Tim Chambers has his yearly predictions post for the open web. I enjoy these posts and I agree with most of his predictions for 2026.
But there is one prediction that I think is too optimistic:
The ActivityPub Fediverse (excluding Threads) will cross 15 million registered users, monthly active users […] will plateau around 2-3 million. Another good year in terms of stable base, but no big waves of new users. Both Bluesky and Fediverse growth won’t come from big waves of migration this year.
To put this in context, according to FediDB the current count of registered users is just short of 12 million. It has grown about 1 million users in each of the last couple of years.

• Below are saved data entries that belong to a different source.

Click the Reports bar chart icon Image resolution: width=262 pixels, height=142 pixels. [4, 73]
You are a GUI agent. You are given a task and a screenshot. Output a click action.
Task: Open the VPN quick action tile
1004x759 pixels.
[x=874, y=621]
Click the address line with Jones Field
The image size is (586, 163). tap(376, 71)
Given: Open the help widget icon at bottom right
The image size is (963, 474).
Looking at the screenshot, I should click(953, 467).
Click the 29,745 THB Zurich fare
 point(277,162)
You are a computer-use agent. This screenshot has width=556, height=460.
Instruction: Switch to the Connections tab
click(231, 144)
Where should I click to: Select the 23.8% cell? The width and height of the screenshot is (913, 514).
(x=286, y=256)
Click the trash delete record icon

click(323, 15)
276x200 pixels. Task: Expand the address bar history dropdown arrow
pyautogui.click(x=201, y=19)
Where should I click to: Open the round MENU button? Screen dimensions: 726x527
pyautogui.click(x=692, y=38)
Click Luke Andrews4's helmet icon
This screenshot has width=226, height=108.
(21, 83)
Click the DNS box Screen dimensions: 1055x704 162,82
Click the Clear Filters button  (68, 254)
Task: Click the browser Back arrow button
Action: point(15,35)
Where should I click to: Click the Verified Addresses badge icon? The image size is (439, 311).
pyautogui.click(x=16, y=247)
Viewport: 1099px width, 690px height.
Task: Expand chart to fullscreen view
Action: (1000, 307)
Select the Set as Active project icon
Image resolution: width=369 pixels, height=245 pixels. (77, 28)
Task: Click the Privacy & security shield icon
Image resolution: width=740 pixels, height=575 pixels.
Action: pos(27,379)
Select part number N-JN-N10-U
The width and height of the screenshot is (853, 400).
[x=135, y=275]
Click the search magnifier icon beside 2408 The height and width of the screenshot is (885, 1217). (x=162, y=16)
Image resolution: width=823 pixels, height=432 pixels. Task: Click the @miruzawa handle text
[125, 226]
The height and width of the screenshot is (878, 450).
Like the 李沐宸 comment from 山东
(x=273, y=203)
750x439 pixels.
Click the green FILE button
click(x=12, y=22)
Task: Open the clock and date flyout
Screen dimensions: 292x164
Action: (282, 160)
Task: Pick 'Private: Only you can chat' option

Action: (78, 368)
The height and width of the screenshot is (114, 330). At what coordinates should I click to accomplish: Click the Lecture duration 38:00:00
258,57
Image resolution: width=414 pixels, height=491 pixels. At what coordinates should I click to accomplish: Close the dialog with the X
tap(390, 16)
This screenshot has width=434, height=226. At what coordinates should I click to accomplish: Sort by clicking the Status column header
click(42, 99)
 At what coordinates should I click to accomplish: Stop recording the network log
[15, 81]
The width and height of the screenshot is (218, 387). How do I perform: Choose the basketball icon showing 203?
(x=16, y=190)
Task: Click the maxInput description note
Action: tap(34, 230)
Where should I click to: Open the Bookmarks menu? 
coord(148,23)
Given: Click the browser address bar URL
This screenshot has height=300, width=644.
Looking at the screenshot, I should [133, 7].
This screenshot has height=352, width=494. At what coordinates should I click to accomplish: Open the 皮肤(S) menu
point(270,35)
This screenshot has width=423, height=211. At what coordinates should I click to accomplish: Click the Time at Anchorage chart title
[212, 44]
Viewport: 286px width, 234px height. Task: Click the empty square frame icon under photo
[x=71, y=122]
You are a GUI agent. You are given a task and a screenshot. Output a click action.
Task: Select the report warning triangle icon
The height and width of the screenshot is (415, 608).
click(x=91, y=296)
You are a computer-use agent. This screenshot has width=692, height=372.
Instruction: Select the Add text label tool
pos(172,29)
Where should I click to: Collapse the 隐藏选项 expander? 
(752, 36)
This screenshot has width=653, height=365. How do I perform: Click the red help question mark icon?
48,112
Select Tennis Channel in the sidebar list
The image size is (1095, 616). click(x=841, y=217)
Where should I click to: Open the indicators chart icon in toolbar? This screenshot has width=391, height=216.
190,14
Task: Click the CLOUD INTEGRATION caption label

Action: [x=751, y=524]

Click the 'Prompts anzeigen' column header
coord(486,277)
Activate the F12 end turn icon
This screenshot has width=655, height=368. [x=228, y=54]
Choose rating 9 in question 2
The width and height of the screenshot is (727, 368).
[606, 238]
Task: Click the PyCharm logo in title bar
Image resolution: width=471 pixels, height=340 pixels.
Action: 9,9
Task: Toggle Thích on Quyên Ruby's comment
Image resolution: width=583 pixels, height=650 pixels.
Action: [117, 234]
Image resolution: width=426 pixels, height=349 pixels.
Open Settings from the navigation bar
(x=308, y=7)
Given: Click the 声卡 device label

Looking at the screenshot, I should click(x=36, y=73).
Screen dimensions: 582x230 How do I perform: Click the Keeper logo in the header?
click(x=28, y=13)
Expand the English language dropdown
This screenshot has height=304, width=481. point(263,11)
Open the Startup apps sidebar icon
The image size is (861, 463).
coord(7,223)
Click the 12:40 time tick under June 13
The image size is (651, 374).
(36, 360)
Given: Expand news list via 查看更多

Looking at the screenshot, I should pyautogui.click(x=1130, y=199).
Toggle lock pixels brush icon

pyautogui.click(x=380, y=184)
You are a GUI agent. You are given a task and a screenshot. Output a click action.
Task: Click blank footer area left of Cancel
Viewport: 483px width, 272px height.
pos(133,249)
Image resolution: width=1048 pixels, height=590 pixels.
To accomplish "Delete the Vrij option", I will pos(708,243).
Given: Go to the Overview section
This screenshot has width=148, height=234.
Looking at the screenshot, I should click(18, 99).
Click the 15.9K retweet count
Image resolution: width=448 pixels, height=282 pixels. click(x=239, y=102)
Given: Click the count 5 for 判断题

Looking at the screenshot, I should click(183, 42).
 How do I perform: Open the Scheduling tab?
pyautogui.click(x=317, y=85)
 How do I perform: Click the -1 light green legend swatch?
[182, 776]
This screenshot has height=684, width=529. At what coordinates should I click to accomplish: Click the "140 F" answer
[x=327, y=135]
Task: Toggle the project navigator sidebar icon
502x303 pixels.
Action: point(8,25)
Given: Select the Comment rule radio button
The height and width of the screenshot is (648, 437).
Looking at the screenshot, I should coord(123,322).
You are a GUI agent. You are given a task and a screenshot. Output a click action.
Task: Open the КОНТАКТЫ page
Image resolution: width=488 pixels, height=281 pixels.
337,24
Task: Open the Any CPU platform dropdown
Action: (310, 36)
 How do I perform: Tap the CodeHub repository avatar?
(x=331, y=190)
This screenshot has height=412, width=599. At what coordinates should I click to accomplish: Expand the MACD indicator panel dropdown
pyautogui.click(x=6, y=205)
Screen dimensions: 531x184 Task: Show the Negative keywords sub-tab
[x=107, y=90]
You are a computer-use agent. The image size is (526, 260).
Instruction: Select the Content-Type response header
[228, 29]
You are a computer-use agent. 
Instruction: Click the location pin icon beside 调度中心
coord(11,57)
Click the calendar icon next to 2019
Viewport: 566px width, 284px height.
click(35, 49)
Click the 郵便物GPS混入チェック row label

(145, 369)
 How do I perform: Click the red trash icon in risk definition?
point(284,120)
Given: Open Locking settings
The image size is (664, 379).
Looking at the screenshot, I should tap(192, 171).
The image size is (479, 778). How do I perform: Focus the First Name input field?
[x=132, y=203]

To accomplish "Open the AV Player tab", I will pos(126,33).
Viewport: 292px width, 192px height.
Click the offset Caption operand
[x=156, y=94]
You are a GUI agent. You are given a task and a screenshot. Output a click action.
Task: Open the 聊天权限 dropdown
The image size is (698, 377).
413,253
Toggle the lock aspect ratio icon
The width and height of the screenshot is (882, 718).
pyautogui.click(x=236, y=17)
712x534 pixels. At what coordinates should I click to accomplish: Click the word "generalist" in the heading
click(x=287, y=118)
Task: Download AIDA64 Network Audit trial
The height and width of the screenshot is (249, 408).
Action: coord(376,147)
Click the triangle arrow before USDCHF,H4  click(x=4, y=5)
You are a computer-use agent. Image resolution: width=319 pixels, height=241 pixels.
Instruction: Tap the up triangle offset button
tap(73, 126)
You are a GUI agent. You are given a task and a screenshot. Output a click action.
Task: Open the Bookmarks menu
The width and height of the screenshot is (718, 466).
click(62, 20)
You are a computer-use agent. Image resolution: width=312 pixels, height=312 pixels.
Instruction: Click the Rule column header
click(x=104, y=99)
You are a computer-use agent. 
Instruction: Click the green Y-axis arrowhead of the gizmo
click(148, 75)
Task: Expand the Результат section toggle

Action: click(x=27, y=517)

I know from Micro.blog’s contribution to these numbers that there are also spam accounts and other junk that has yet to be cleaned out, but still I think these numbers are mostly correct.
You can see this steady, slow growth in total users from this FediDB graph:
The problem is active users. There, we see occasional spikes as users migrate from Twitter / X, but generally the fediverse in terms of active users is shrinking, not growing. Absent some major event or new fediverse platform, I don’t expect active users to get much over 1 million again, let alone 2-3 million. Here’s the graph of the last couple of years:
January through April 2025 was the influx of users from Twitter / X, as Trump took office and Elon Musk went all-in on politics and culture wars. But a few months later that fediverse growth had evaporated, and active users today is apparently less than it was two years ago.
One way to view this is that the fediverse rises and falls naturally based on current events and popular software. Another way to view it is that the fediverse is in trouble, boxed in on one side by massive Bluesky growth and on the other side held back by the dominance of Mastodon.
Mastodon is an incredible success story, yet it still feels unapproachable for new users and it has changed very little in the last several years. I think Mastodon recreates some problems from Twitter in likes and boosts, fixes a few things such as an open protocol and more hands-on curation with small communities, while also adding new wrinkles in the form of local timelines leading to filter bubbles and pile-ons.
There is nothing wrong with Mastodon remaining a small platform in the context of Threads and Bluesky. If people are finding value in it, contributing to the open web, that’s great. But if I’m right that the fediverse has already plateaued, and we care about expanding indie blogging and open social networks, we must continue to adopt a plurality approach, not tied only to the ActivityPub-based fediverse. More platforms should have strong support for RSS and multiple social protocols, rooted in blogs and the broader open web.